8.1.1.2 The Searchers
Information needed about searchers includes: what they like in index displays; what kinds of searches they will be doing; how much experience they will have; how quickly they need information; and what their time is worth.

Knowing the form of index that searchers actually prefer may be important. A form of index such as KWIC can meet with extremes of negative and positive reactions. The selector should not assume that searchers always want the most efficient type of index: searchers' preferences have, in fact, been shown not necessarily to coincide with efficiency for searching (Hartley and others 1973).

If searchers do not want a great deal of detail in index strings, it may be because they are generally looking for large amounts of material on broad subjects; that is, for high recall rather than high precision in searching.  With a few exceptions, such as PERMUTERM, string indexing systems favor high-precision searches.
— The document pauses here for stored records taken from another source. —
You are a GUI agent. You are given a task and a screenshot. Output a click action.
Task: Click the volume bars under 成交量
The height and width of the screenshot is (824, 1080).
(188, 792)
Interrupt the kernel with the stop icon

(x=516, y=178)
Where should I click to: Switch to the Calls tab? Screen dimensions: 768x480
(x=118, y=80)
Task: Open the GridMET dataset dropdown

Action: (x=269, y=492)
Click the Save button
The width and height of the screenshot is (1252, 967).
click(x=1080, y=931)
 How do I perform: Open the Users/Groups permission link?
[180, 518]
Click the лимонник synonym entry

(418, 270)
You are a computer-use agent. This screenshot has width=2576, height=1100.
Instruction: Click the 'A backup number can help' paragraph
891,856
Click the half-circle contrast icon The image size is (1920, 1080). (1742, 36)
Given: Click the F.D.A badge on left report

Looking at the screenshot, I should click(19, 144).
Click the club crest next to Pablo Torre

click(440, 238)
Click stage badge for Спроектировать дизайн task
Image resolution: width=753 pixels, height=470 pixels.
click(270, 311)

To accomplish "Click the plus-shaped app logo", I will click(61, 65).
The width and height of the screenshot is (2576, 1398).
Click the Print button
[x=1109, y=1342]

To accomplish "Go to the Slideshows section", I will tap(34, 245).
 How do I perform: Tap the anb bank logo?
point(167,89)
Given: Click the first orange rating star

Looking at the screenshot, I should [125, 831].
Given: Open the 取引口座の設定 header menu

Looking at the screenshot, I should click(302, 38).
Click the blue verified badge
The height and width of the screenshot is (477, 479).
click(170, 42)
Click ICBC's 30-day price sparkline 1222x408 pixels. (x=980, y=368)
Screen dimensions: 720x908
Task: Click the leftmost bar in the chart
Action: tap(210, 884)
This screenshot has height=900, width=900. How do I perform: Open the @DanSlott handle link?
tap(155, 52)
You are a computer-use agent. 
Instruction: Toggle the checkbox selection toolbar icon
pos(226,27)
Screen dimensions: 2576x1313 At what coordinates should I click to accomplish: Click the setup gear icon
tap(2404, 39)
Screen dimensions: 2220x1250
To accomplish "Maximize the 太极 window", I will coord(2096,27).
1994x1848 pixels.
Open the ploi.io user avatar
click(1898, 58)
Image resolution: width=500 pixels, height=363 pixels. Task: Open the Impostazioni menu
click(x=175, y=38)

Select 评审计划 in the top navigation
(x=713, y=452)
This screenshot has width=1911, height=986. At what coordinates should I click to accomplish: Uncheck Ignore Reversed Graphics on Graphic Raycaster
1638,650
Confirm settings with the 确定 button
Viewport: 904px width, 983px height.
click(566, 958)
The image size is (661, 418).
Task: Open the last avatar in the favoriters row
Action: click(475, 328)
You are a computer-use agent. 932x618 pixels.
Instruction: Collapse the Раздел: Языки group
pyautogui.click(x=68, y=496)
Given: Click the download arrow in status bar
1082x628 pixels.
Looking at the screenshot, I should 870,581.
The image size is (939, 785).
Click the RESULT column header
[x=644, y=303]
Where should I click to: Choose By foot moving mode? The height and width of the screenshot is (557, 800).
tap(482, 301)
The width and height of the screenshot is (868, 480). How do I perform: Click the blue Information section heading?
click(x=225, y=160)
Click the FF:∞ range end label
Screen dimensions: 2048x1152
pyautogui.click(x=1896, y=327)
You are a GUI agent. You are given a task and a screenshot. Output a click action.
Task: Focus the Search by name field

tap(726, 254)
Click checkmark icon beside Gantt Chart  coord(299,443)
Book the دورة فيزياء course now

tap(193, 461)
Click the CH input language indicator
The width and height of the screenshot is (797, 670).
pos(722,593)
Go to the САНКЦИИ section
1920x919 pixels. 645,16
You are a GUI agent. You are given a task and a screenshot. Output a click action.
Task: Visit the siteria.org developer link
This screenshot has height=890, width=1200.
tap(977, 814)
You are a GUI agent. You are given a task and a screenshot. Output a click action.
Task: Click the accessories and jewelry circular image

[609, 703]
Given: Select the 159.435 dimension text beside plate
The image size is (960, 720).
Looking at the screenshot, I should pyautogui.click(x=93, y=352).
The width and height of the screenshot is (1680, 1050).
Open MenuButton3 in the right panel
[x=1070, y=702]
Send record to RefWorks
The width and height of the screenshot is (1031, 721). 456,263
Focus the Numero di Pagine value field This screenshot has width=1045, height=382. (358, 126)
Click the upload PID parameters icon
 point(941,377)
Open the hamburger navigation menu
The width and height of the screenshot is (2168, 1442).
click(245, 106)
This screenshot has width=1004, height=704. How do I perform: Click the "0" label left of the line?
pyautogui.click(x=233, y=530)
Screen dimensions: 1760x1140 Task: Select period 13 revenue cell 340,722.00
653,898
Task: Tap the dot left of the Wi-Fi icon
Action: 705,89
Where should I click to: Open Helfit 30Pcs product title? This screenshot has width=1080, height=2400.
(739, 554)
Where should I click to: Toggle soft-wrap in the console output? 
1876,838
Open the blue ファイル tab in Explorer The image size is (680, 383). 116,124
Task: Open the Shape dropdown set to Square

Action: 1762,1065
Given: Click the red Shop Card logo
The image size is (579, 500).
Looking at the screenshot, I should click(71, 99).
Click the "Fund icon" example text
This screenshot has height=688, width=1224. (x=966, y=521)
A system like POPSI, however, which provides direct access to index entries under broad as well as specific terms will also help in obtaining high recall quickly.

Searchers may be the eventual users of the indexed information or they may be professional staff to whom these end-users delegate searching. Whoever does the searching may be a frequent or an infrequent user of the index. A frequent user has time to become used to special symbols and other conventions; for example, to the special symbols in POPSI, or to the often multi-line headings in PRECIS. An infrequent user may find obstacles here. Experience with other indexes produced by means of a given system can be a help, however; this factor may favor a relatively widely used system like PRECIS. Even if use of an unfamiliar style of index is expected to be frequent, the selector also needs to ask whether time or inclination for training will be available. Searchers may need to get at information quickly even the first time that they used the index.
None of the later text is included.